Since she often delivers the baskets herself, Powell offers an added service many of her customers do not learn about until long after the order has been placed: she snaps a picture of the recipient with the gift and e-mails a copy to the person who sent it.

“They are forever grateful,” she said.

Meanwhile, her liberal policy of offering delivery until midnight has given her a few opportunities to taste some adventure. One woman had just fought bitterly with her husband, a pilot scheduled to fly out of JFK Airport, and called about an hour before he was due to leave to place a desperate last-minute order. Powell made it to the airport just in time.

“I enjoyed that — it was like ‘Mission Impossible,’” she recalled.

Another woman sent a CD-ROM documenting her vision of what the memorial at the World Trade Center site should look like. Powell displayed it in a gift basket and personally delivered copies to both Mayor Michael Bloomberg and his predecessor, Rudy Giuliani.

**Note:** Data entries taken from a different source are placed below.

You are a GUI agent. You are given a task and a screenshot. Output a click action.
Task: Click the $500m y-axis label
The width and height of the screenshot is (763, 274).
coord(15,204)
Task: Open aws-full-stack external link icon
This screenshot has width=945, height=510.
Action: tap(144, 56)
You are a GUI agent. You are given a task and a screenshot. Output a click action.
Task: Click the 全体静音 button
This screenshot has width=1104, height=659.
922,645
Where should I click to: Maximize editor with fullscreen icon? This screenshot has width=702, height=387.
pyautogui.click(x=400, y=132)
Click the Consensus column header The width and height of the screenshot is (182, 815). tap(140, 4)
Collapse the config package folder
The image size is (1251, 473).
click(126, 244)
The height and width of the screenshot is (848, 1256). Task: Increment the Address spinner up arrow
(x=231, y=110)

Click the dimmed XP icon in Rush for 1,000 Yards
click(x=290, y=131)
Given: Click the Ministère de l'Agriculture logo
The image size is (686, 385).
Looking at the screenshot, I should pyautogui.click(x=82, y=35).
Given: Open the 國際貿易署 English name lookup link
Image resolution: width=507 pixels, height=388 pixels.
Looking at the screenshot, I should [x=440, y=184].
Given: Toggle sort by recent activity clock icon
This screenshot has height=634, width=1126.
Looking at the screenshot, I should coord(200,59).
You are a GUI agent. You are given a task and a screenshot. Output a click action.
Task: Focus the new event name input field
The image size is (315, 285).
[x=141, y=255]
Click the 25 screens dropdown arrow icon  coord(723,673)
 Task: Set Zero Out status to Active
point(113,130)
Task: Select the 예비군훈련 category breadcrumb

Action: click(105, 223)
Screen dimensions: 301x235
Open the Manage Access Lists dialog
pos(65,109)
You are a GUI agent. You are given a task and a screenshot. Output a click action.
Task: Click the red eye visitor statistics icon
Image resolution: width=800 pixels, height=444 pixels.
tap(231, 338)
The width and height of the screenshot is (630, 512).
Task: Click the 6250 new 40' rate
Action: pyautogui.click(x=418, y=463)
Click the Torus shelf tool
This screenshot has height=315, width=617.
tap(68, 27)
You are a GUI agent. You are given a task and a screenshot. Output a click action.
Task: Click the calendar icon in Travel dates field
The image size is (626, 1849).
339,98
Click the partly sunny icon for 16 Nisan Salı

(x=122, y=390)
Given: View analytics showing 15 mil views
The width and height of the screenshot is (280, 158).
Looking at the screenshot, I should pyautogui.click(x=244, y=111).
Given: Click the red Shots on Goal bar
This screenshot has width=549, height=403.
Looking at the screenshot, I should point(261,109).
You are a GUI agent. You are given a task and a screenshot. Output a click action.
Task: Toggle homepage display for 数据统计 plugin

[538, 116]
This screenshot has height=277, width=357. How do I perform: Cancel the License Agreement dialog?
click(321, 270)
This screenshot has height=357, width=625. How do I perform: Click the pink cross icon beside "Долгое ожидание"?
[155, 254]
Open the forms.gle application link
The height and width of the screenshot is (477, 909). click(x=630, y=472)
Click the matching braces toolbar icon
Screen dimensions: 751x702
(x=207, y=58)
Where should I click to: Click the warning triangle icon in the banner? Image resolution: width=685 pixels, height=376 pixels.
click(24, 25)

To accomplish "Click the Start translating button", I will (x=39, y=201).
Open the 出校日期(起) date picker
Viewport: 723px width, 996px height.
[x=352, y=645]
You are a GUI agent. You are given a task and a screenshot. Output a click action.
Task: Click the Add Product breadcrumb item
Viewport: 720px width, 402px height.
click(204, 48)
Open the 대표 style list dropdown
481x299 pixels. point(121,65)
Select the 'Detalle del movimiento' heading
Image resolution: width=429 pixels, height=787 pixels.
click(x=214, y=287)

She also sponsors an anonymous gift-giving program, called “From the Hearts of Angels,” which people can use to offer presents to people they know who are in need.

“I know that there are lots of children that never get any gifts at Christmastime,” she said.

As for herself, she moved the business from her home to a tiny storefront at 54-43 Metropolitan Ave. in April and has secured about 200 clients in her first year of operation, earning enough to get by but focusing her efforts on growing the business.

“Right now I’m kind of just planting seeds and hoping to treat myself in years to come.”